Transdermal progesterone: Effects on menopausal symptoms and on thrombotic, anticoagulant, and inflammatory factors in postmenopausal women

: Conventional hormone replacement therapy increases a woman's risk of thrombotic events as evidenced in large prospective clinical trials, including HERS I and the Women's Health Initiative. A possible mechanism for this is the unfavorable net effects of conjugated equine estrogens and medroxyprogesterone acetate on factors involved in hemostatic balance and inflammation. The objective of this study was to examine the short-term effects of transdermal progesterone on menopausal symptoms and serum levels of hemostatic, inflammatory, and immune signaling factors. In a prospective, randomized, double-blinded, placebo-controlled, crossover study, 30 healthy postmenopausal women received either 20 mg/day of transdermal progesterone or placebo for 4 weeks, followed by a 4-week washout period, and were then crossed over to receive either placebo or active drug for an additional 4 weeks.
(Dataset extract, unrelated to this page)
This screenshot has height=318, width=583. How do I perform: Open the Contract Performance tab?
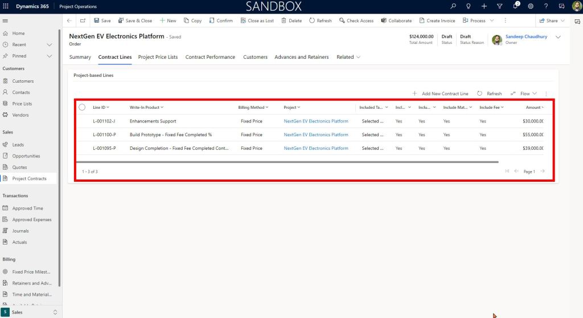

Baseline, 4-week follow-up, and end-of-study values were obtained for the Greene Climacteric Scale, and for serum levels of total factor VII:C, factor VIIa, factor V, fibrinogen, antithrombin III, plasminogen activator inhibitor-1, C-reactive protein, interleukin-6, matrix metalloproteinase-9, and tumor necrosis factor-a. Transdermal progesterone significantly improved Greene Climacteric Scale scores. In sharp contrast to previous studies of conventional hormone replacement therapy, no detrimental effect was observed on any of the hemostatic or inflammatory components examined. Administration of transdermal progesterone at a daily dose of 20 mg significantly relieves menopausal symptoms in postmenopausal women without adversely altering prothrombotic potential. We suggest, therefore, that this treatment be seriously considered as an effective and safe alternative clinical therapy for women suffering from menopausal symptoms.